### BRIEF
From the records, return each line that has the word "next" in it.

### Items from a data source
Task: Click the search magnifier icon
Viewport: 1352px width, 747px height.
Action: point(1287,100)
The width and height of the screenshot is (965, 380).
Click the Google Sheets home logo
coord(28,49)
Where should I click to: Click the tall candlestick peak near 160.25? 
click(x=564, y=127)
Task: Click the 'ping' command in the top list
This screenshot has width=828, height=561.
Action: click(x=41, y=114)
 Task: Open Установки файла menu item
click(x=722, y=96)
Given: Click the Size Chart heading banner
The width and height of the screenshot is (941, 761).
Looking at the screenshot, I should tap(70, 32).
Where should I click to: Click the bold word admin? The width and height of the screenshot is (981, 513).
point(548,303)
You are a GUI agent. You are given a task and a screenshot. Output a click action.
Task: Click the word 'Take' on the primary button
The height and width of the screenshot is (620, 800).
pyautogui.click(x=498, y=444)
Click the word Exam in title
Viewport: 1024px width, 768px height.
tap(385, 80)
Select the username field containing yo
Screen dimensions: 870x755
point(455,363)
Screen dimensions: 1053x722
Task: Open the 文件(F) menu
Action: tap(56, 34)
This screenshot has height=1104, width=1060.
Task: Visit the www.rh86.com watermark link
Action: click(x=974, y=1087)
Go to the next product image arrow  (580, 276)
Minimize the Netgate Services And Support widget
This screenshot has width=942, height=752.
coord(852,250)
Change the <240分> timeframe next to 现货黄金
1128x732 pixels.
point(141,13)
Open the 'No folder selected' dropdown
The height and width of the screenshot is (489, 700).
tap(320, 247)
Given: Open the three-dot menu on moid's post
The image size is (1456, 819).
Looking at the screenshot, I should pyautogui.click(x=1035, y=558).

### SOLVED PROBLEM
Go to the next product image arrow  (580, 276)
Change the <240分> timeframe next to 现货黄金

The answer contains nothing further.